Volunteering is also a good way to give, but it's not deductible. But out-of-pocket expenses that are used while volunteering, such as supplies or gas to drive to and from a location, may be tax deductible.
Get it in writing: If you make a donation that's $250 or more, make sure to get written evidence from the charity noting the donation and if the donor received something in return. If the donor received something in return, include a good-faith estimate of the value. If you get something in return, you generally can deduct only the amount of your gift that exceeds the value of that benefit.
While many charities keep decent systems that keep track of donations, Darocha said donors should be proactive and get receipts when the donation is done.

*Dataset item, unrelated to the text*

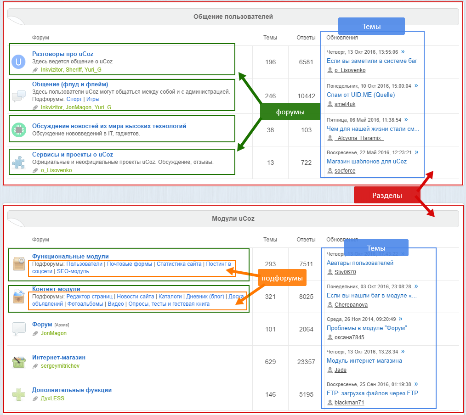Click the arrow next to Четверг 13:55:06 date
The height and width of the screenshot is (415, 466).
click(x=403, y=52)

"It's the most common problem I run into, people not having documentation," he said.
Value it properly: Contributions aren't just limited to cash, but it's also a trickier donation. Physical items, such as clothes to the Goodwill, can also be tax deductible. However, they must be valued within reason.
"The ticket price you paid has no relation to what you're going to be able to deduct," Pabellon said.
For instance, if someone takes five coats to Goodwill that were originally purchased for $100 each, you're not going to deduct $500, because the coats are going to sell for a lot less at the store. Sometimes, charities will assist in valuing the items.
Darocha said not to be aggressive in valuations. He said people should give to help, not to battle with the IRS over tax returns.
"I think you give from your heart and not from your tax returns," Darocha said.
Ask questions: Pabellon said donors unsure about how to go about donating to a charity properly or find yourself tripping over paperwork can consult personal certified accountants or visit websites for the Better Business Bureau or Internal Revenue Service.
Rules can be a little thorny, so you can see IRS Publication 561 for more detailed explanations as you prepare tax returns.